(Exercise data)
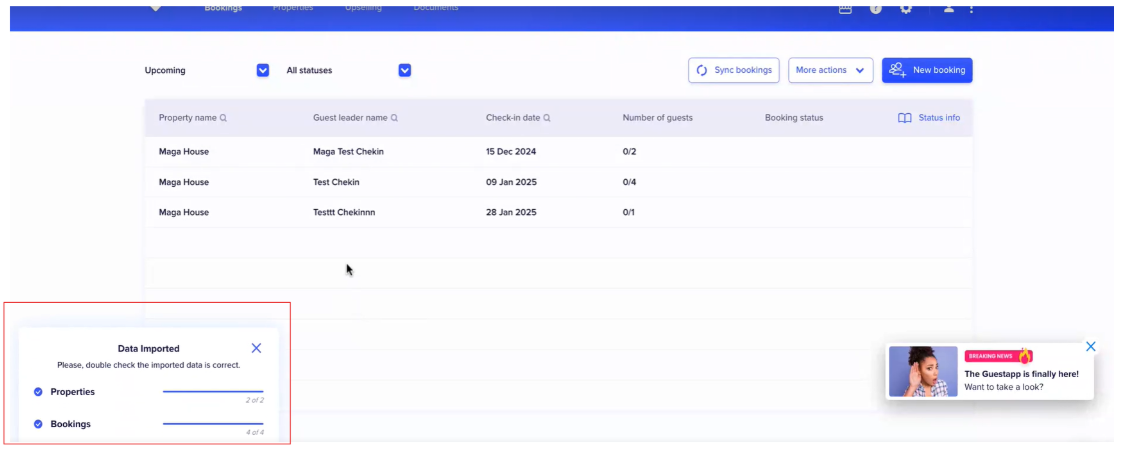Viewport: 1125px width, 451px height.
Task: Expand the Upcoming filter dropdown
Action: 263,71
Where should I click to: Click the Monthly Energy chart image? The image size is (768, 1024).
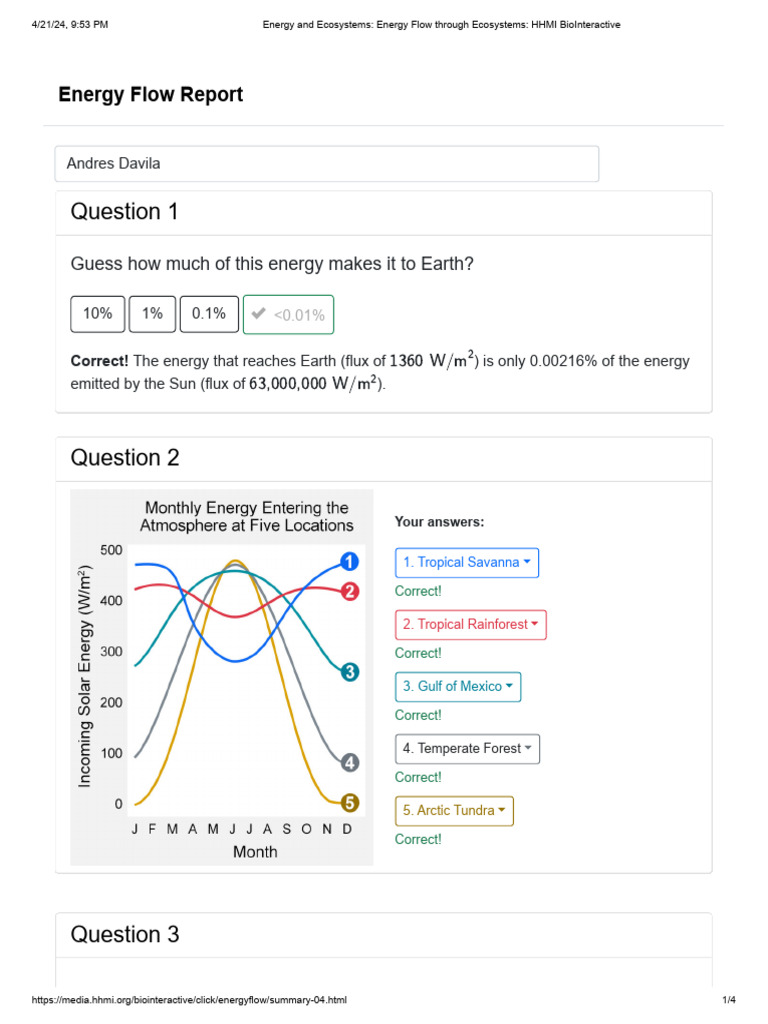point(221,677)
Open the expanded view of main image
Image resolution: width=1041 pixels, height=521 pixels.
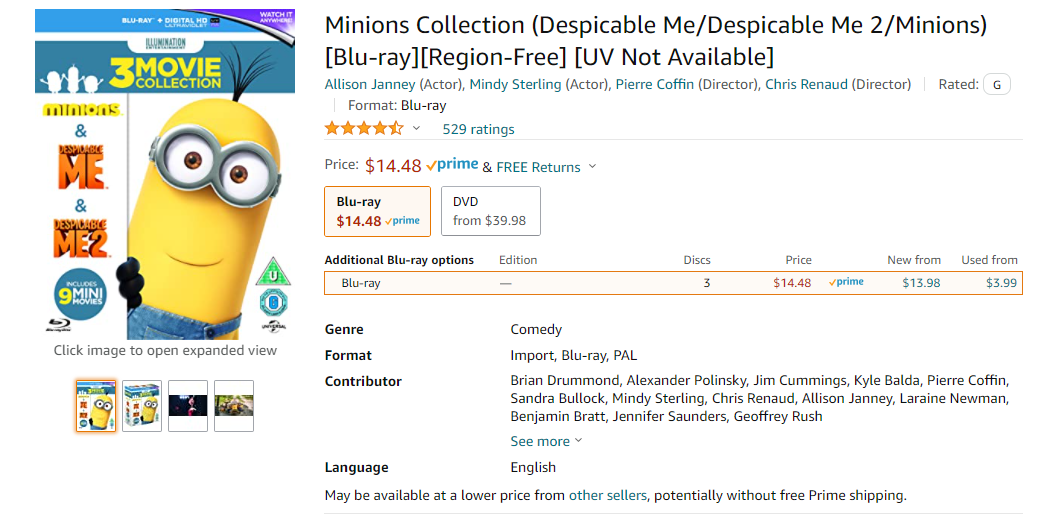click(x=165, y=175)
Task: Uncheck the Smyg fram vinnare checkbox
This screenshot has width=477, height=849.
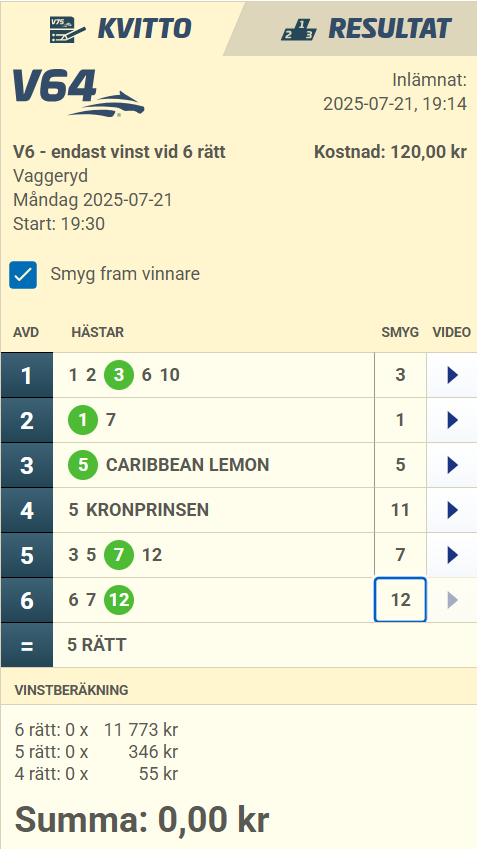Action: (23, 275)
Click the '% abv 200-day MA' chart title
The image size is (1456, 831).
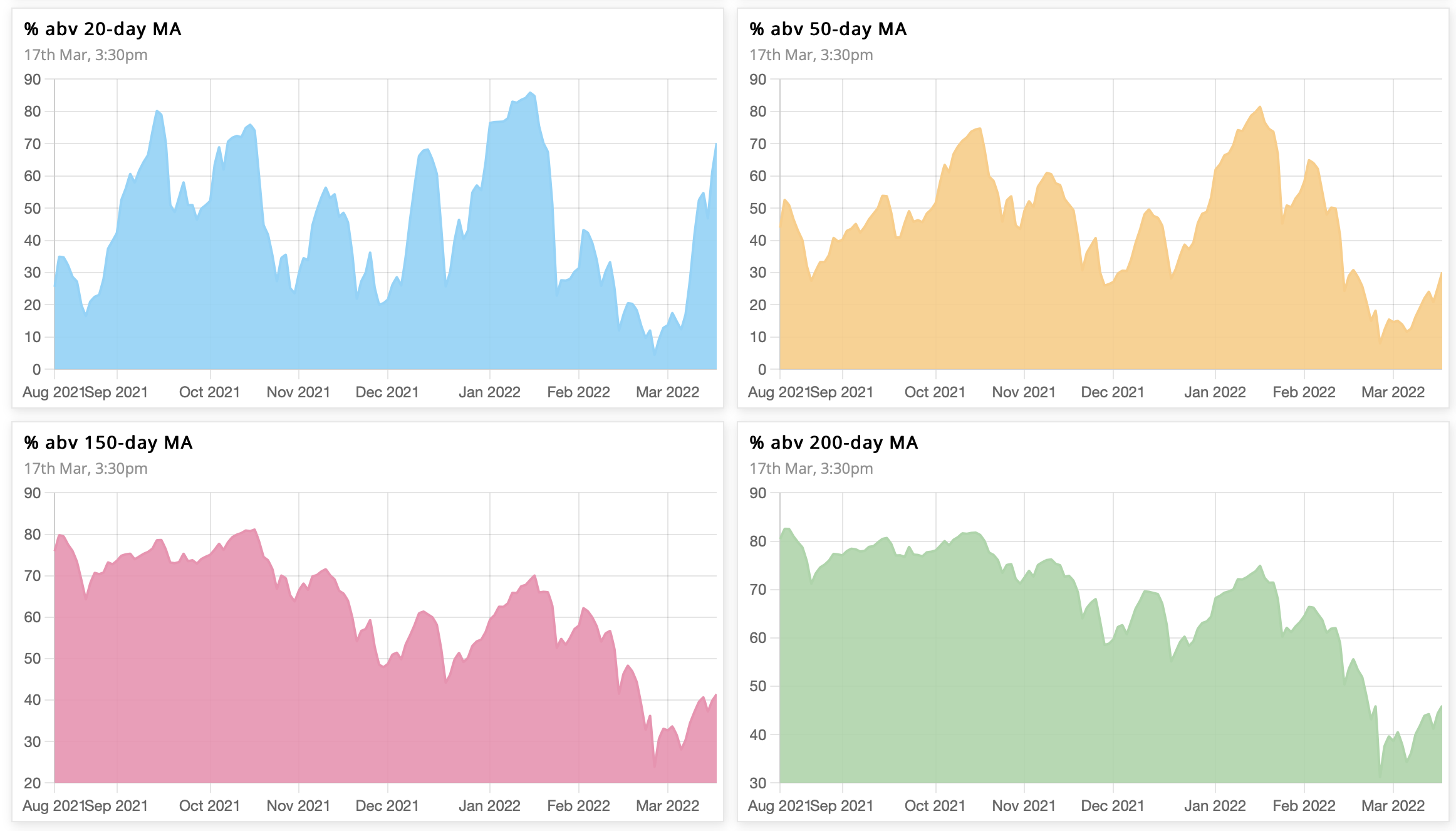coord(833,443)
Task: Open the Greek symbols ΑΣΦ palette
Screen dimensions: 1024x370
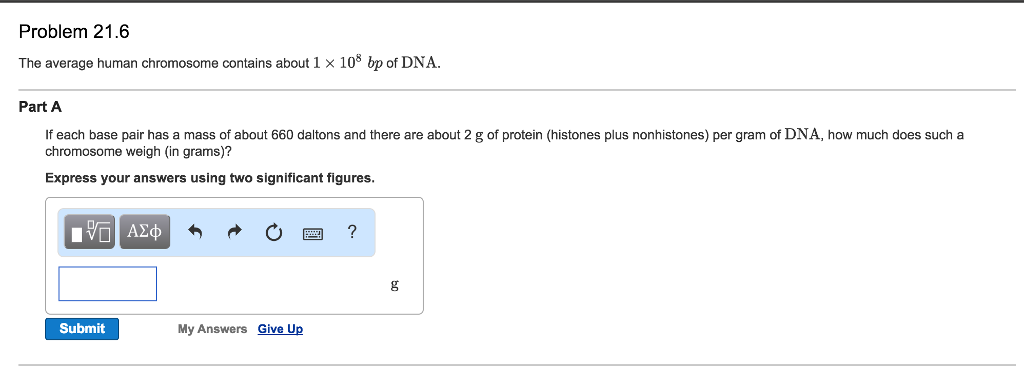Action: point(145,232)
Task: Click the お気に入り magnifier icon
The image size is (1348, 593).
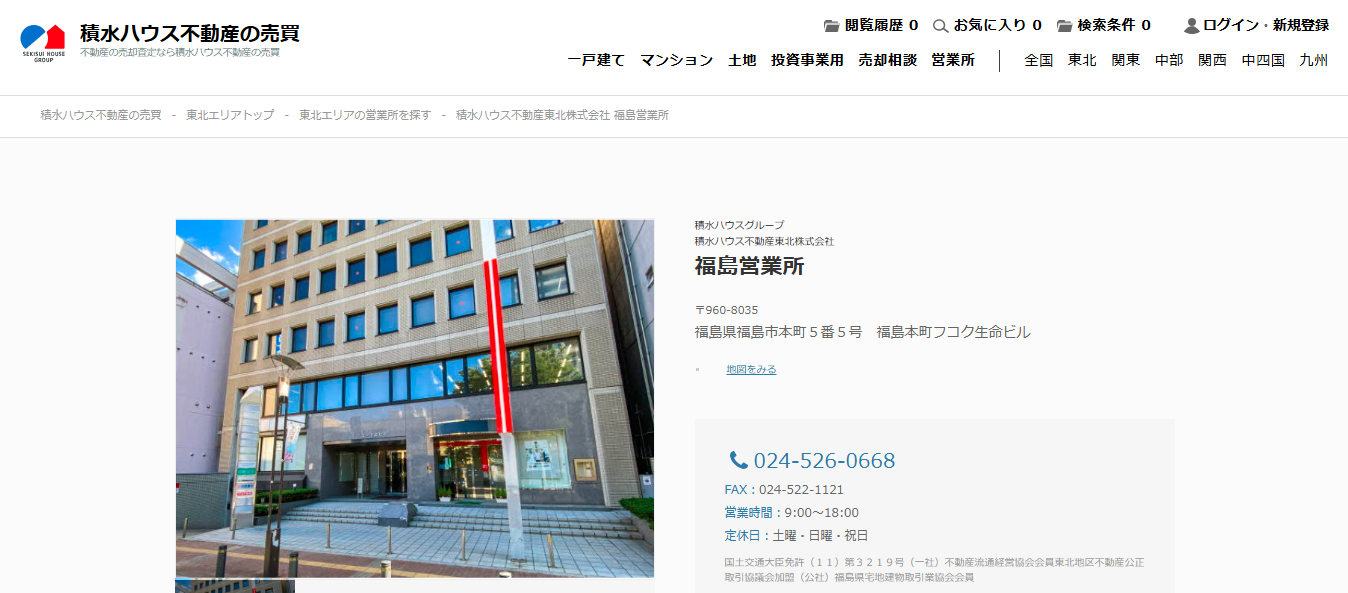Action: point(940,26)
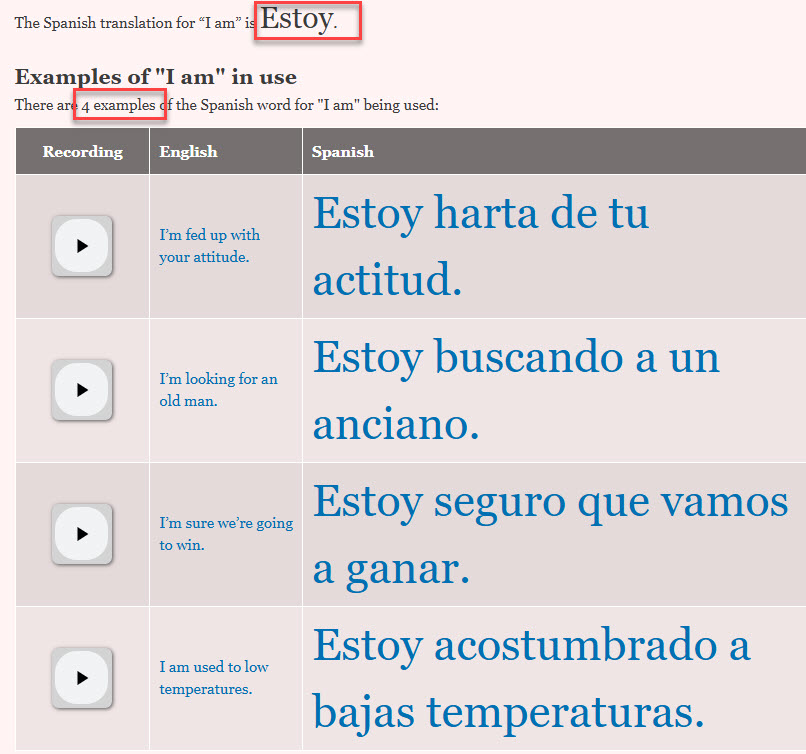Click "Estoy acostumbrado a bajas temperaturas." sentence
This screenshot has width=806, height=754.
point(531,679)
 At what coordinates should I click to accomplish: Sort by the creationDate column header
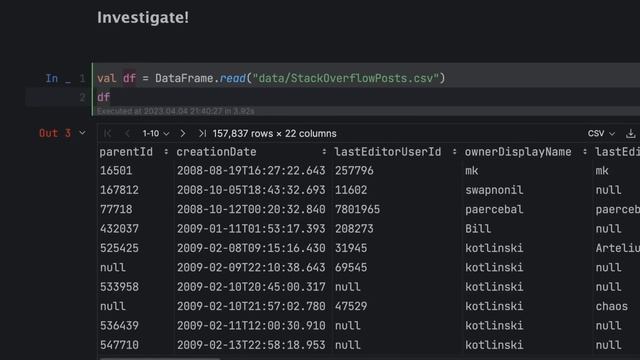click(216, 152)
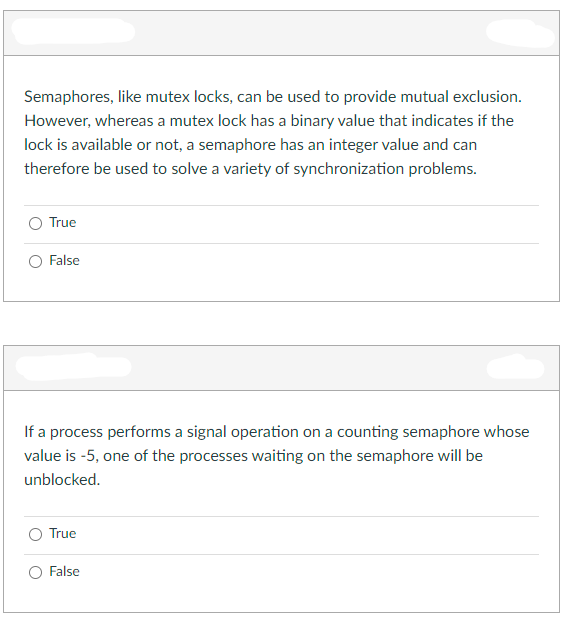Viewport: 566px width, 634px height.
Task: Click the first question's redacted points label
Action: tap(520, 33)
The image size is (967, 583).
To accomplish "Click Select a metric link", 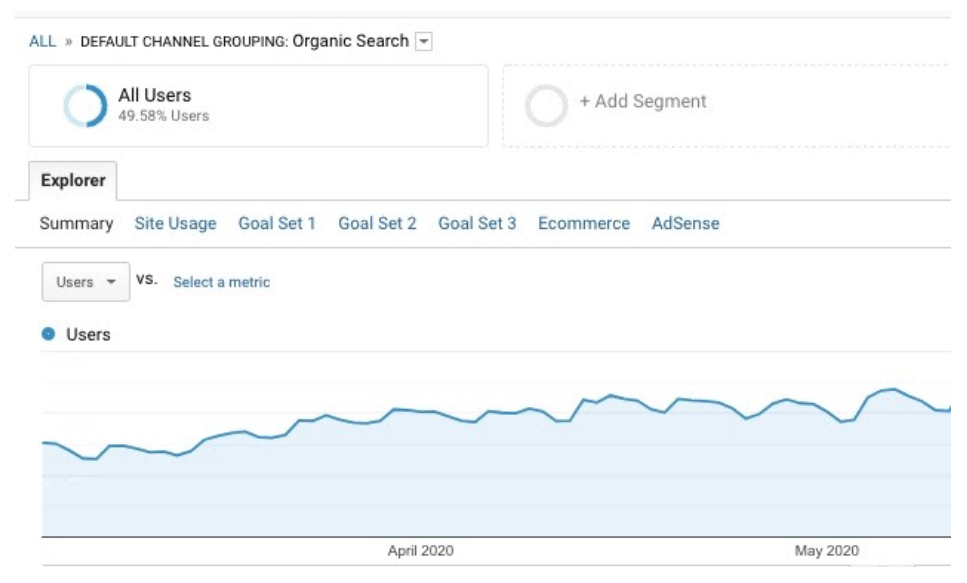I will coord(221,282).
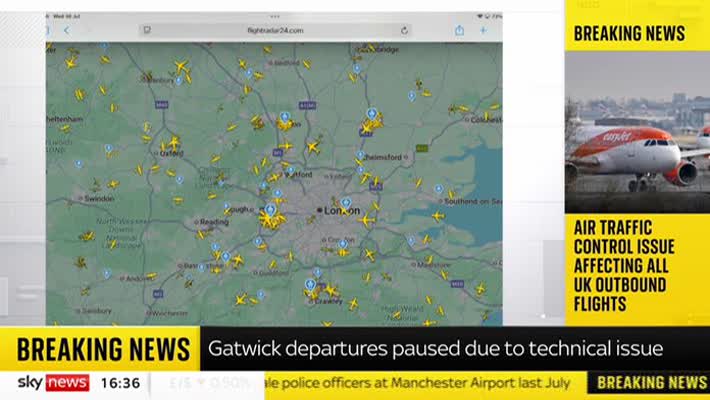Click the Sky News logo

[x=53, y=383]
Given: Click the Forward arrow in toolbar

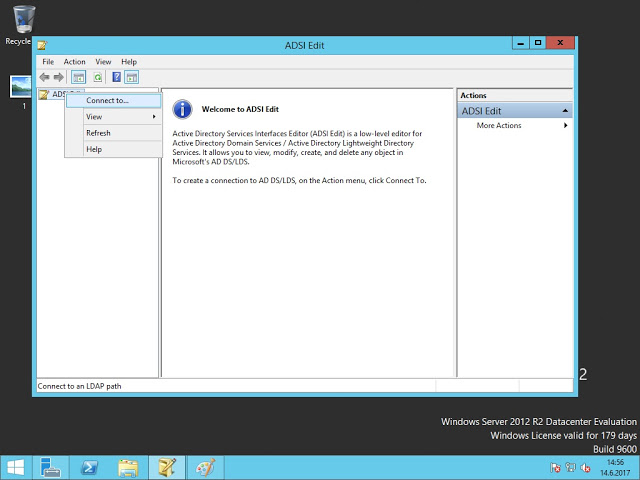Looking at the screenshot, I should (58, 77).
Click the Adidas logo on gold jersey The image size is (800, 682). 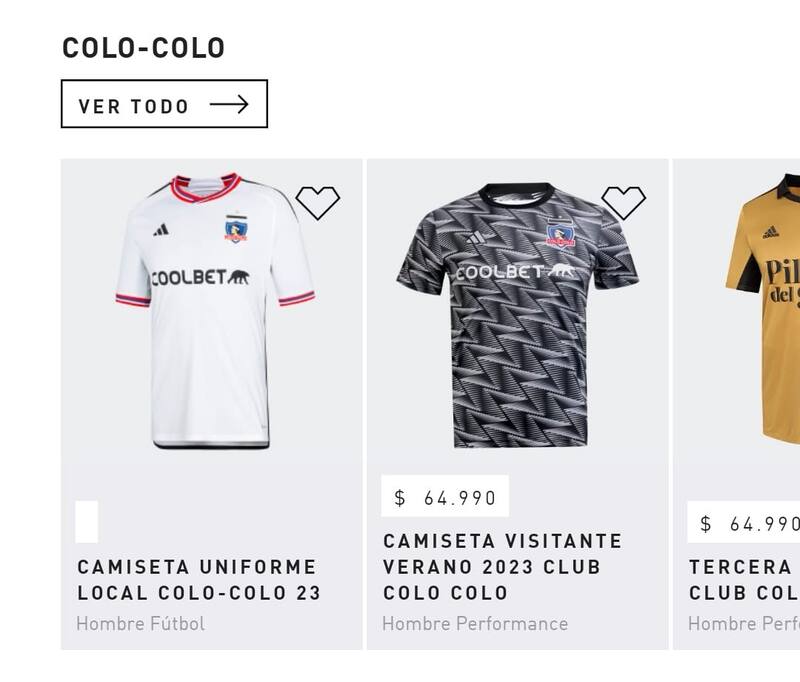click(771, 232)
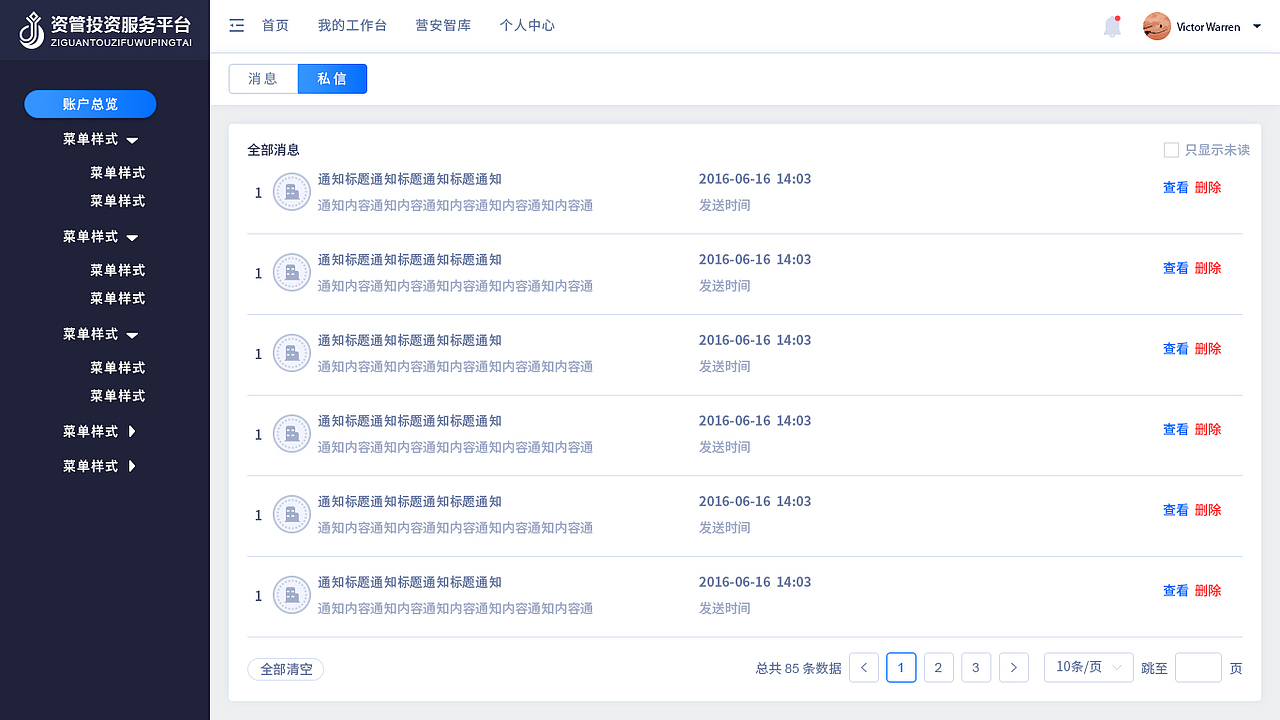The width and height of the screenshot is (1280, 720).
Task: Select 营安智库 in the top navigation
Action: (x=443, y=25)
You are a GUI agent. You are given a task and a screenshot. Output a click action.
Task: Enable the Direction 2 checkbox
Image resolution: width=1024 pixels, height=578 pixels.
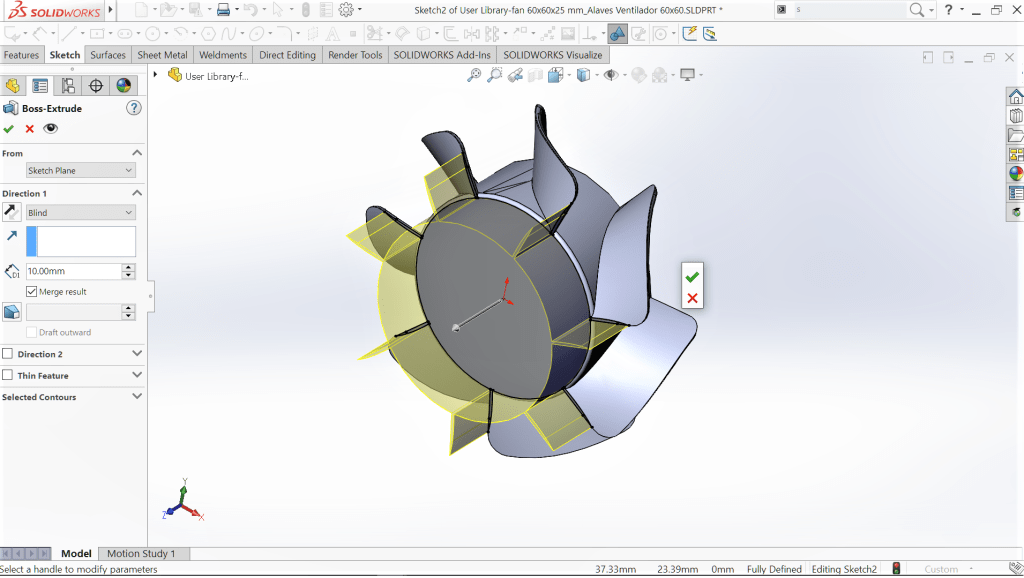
(End Exercise data)
Activity
Beginning with the line that contains "Task: Enable the Direction 2 checkbox" and ending with the final line of the material, reproduce those lines exactly and nothing else. Omit the pictures.

Expected answer
Task: Enable the Direction 2 checkbox
Image resolution: width=1024 pixels, height=578 pixels.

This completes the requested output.